When Kubernetes made its foray as an open-source tool for container orchestration in the year 2014, its meteoric rise was unprecedented. This was a time when Containerization had just become popular for application deployment but there were concerns about High Availability and Disaster recovery solutions. Kubernetes, also called K8S, not just solved this problem, it went a step further.
This was a tool that took care of the entire production lifecycle. It featured on-the-fly application deployment, Load-balancing, Auto-scaling and health checks with High Availability. It’s not a surprise that it became the market leader in no time.

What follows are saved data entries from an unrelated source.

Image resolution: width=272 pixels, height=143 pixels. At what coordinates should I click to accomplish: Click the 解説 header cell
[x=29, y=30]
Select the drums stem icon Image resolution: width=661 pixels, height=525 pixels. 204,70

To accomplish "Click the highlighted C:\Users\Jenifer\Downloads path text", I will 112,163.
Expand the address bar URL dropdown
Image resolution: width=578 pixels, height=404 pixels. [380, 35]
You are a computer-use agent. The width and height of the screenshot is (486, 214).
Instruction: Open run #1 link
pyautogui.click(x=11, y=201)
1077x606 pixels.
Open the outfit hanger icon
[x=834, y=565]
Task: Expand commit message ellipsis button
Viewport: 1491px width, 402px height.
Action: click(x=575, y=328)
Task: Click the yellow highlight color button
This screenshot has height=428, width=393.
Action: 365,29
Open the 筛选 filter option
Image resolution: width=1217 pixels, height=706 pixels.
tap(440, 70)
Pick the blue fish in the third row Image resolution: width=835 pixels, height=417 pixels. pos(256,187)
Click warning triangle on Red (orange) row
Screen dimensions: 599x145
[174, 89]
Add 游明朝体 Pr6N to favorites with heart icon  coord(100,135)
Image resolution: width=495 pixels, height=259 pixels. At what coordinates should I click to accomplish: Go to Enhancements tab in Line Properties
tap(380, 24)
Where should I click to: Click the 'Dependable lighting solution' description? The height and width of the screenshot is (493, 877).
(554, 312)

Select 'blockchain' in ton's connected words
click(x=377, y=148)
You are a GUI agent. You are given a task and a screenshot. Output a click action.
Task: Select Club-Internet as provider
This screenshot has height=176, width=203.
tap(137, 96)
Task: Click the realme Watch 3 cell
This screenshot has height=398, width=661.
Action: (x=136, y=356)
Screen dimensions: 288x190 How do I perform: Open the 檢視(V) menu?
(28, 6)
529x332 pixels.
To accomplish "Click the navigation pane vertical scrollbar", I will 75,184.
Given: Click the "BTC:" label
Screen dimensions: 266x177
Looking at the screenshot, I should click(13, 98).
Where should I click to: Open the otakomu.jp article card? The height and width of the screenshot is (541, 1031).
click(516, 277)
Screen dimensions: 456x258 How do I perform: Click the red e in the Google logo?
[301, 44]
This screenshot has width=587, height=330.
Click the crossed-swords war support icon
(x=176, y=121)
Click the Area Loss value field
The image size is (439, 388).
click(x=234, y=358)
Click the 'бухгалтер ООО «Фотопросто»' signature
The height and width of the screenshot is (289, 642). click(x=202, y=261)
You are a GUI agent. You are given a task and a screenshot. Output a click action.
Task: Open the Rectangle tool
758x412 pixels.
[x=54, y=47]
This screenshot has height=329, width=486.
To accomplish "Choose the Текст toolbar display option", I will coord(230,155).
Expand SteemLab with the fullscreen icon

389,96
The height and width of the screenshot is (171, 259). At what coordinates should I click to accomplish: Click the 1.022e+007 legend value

All major cloud providers today provide a Managed-Kubernetes cluster as a service. They have made it far easier to create the infrastructure with just a few clicks and deploy the application
EKS, the hero of our story:
Amazon Elastic Kubernetes Service is the managed Kubernetes service offering by AWS. The most striking feature of EKS is the ease which it offers in creating the Kubernetes Cluster and provisioning the required resources. All we needed here was a cogent strategy and the power of AWS Cloud.
The picture below is a perfect representation of exactly how simple it is to work with EKS.
The following is one such implementation of deploying our client’s application on Amazon EKS. The application was a Learning Management System (LMS) and our client was based in California, USA. It was a php Application and the client wanted a deployment that did not involve downtime during updates. They had an existing RDS database around which we were to build the entire architecture. This is how we went about it.
- Overall design diagram
2. Creating EKS cluster
Our preferred tool for managing the complete lifespan of infrastructure utilizing infrastructure as code was Terraform.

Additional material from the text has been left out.